/---
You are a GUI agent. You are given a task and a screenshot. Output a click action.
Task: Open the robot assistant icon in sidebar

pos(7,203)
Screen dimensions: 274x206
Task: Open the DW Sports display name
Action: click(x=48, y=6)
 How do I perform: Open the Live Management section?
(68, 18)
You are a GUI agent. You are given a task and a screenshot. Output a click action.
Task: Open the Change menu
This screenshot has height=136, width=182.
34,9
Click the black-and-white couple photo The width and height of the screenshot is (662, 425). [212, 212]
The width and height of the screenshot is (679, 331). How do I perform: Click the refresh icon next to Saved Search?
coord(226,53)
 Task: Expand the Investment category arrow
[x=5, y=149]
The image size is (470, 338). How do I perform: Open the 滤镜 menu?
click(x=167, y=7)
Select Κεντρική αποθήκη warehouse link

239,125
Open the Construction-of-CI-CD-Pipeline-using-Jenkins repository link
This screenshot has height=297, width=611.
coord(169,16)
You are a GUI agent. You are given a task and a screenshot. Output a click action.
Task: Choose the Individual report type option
\---
Work instructions: What you copy out must be exactly the lines from the line containing "The width and height of the screenshot is (679, 331)." through the end of the records.

Your response:
The width and height of the screenshot is (679, 331). How do I perform: Click the refresh icon next to Saved Search?
coord(226,53)
 Task: Expand the Investment category arrow
[x=5, y=149]
The image size is (470, 338). How do I perform: Open the 滤镜 menu?
click(x=167, y=7)
Select Κεντρική αποθήκη warehouse link

239,125
Open the Construction-of-CI-CD-Pipeline-using-Jenkins repository link
This screenshot has height=297, width=611.
coord(169,16)
You are a GUI agent. You are given a task and a screenshot. Output a click action.
Task: Choose the Individual report type option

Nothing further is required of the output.